Las protestas pacíficas de estudiantes, asimismo, han sido disueltas con gas, palos, chorros de agua, disuasivos químicos y balines de pintura, como sucedió en el campus de Arquitectura de la Universidad de Chile. Y no se trata sólo de manifestaciones sociales o políticas. Incluso la procesión de la Virgen del Carmen en la Plaza de Armas fue objeto de represión. Un grupo de religiosos y religiosas fue detenido por desfilar con una pancarta que solidarizaba con los comuneros mapuches. La televisión transmitió imágenes inauditas de la represión policial en Linares contra aficionados del fútbol, que dejó varios lesionados por la brutalidad policial. El diario La Nación (27/9/2010) informa acerca de los éxitos del Escuadrón Centauro del Cuerpo de Carabineros, compuesto por unos 160 policías, que en los primeros seis meses de operaciones en poblaciones y barrios populares de «mayor índice delictual», arrestó a más de doce mil personas en una experiencia que se quiere replicar en todo el país. A la saturación policial de los espacios públicos y a la supuesta represión preventiva que se hace del descontento, se agrega la descalificación.
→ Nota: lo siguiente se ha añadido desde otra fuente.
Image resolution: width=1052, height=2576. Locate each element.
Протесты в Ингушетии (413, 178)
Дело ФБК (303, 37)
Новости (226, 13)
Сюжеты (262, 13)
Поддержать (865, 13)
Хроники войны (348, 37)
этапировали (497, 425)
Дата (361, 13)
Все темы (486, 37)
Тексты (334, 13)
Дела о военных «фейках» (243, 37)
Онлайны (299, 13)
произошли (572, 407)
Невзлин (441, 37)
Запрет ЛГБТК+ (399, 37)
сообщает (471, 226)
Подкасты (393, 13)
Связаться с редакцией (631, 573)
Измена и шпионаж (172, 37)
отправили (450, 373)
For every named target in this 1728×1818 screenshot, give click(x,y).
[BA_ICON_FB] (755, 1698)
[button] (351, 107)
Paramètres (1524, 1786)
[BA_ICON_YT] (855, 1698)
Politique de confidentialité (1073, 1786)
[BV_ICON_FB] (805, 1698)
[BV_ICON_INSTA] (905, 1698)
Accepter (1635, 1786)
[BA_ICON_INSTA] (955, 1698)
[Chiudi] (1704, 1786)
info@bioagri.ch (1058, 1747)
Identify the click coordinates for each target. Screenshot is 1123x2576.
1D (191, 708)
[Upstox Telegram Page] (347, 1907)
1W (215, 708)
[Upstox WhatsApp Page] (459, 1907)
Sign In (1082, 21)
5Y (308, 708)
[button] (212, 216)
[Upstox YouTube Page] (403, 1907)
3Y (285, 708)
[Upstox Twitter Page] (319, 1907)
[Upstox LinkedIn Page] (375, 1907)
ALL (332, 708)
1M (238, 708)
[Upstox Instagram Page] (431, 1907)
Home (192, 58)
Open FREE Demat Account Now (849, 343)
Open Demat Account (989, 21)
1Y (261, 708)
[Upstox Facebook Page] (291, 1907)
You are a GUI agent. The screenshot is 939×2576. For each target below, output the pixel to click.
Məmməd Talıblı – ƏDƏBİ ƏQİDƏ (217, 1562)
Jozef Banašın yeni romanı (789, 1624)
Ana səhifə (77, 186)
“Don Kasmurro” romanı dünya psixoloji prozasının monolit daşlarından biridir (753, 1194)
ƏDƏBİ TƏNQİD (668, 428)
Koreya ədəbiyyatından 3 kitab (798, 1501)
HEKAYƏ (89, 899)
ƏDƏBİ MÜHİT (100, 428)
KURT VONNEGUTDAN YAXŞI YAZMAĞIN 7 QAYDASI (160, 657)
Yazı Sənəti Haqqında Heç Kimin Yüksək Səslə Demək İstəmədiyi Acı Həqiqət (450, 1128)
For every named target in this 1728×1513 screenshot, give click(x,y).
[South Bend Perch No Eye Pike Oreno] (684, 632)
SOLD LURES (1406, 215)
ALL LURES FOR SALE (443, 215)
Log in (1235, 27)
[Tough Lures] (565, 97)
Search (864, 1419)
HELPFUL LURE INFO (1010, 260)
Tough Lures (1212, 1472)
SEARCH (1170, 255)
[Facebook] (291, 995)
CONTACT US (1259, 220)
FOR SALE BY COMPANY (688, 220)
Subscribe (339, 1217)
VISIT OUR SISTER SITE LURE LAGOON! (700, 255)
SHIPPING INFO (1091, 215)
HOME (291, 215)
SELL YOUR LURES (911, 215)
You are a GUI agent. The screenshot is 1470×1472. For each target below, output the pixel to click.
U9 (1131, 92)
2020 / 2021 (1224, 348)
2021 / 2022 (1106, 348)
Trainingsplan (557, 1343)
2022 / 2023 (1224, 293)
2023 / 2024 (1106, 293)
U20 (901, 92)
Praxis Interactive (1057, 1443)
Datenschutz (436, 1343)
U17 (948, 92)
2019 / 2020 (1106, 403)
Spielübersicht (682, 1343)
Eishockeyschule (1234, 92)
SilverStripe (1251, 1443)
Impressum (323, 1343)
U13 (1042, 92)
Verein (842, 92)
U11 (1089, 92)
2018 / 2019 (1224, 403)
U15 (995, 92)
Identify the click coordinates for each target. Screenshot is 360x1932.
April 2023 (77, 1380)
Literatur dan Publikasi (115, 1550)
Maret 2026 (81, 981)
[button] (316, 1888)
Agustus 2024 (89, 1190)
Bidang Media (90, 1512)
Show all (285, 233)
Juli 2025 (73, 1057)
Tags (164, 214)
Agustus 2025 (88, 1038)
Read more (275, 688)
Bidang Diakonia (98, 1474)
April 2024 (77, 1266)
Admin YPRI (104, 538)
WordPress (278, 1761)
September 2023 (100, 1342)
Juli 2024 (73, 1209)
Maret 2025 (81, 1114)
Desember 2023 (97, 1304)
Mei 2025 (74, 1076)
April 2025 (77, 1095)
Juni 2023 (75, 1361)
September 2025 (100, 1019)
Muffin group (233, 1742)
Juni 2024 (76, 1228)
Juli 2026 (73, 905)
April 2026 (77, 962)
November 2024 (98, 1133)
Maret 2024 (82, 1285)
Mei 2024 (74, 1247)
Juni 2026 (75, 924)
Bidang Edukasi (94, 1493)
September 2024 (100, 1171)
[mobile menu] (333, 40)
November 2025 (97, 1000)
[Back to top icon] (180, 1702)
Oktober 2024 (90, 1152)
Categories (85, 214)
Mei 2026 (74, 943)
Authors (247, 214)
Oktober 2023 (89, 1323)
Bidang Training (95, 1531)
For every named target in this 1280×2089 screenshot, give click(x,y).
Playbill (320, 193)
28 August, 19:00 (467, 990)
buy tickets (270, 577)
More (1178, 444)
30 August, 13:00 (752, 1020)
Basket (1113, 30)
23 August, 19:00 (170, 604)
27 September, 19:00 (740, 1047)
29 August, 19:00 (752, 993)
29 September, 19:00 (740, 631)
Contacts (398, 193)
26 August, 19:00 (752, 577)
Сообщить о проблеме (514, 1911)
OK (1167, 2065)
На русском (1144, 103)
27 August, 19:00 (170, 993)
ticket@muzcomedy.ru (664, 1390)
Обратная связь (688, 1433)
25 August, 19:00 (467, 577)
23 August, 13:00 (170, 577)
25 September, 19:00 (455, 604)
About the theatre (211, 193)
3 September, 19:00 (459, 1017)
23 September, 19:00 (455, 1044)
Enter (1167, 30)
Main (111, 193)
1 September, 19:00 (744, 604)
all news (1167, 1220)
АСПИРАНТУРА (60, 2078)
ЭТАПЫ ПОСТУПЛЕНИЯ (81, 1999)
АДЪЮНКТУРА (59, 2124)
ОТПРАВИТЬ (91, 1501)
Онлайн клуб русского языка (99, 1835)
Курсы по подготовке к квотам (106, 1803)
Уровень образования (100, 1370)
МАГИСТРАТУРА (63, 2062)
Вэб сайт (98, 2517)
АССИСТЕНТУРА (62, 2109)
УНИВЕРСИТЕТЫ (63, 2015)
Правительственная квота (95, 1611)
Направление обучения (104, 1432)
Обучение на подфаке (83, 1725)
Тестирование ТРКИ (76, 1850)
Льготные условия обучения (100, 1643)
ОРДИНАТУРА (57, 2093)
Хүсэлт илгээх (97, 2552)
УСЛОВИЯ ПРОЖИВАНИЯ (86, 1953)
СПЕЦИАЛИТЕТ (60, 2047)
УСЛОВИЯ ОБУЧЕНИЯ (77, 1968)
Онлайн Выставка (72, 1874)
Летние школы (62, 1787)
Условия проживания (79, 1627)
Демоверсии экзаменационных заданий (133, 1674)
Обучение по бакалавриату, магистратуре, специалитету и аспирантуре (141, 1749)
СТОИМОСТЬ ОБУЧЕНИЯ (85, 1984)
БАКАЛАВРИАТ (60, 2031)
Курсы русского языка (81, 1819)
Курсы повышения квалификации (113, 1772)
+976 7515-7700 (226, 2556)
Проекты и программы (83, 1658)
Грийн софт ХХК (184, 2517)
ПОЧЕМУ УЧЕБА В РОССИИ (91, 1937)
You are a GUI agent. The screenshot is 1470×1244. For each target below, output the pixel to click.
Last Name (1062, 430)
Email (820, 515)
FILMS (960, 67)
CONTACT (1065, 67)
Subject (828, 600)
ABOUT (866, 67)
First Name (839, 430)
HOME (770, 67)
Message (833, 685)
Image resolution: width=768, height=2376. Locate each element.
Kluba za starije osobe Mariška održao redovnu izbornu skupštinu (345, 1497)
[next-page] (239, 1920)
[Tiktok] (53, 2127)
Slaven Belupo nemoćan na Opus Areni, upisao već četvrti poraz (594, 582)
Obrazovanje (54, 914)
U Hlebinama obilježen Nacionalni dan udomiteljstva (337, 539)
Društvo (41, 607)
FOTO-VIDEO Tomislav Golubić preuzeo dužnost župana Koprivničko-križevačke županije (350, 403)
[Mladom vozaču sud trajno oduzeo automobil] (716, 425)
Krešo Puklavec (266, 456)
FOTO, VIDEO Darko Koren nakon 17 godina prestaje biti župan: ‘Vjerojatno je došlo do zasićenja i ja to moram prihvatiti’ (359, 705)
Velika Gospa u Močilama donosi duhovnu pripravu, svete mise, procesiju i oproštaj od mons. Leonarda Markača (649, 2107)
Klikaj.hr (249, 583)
El senador derechista Antonio Horvath, por ejemplo, sostuvo en Coyhaique que las manifestaciones contrarias a Piñera -que son su sombra en las giras por el país- estaban pagadas desde el extranjero. Las acusaciones de «terrorismo» como las que pesan sobre luchadores sociales mapuches, se han convertido en tema frecuente en el discurso del gobierno. Ya desgastada la «seguridad ciudadana», que no mejora a pesar del hecho de que Chile tenga en las cárceles más presos que Francia, el «terrorismo» es el fantasma que puede dar más dividendos políticos, especialmente si se vincula a la «mano extranjera».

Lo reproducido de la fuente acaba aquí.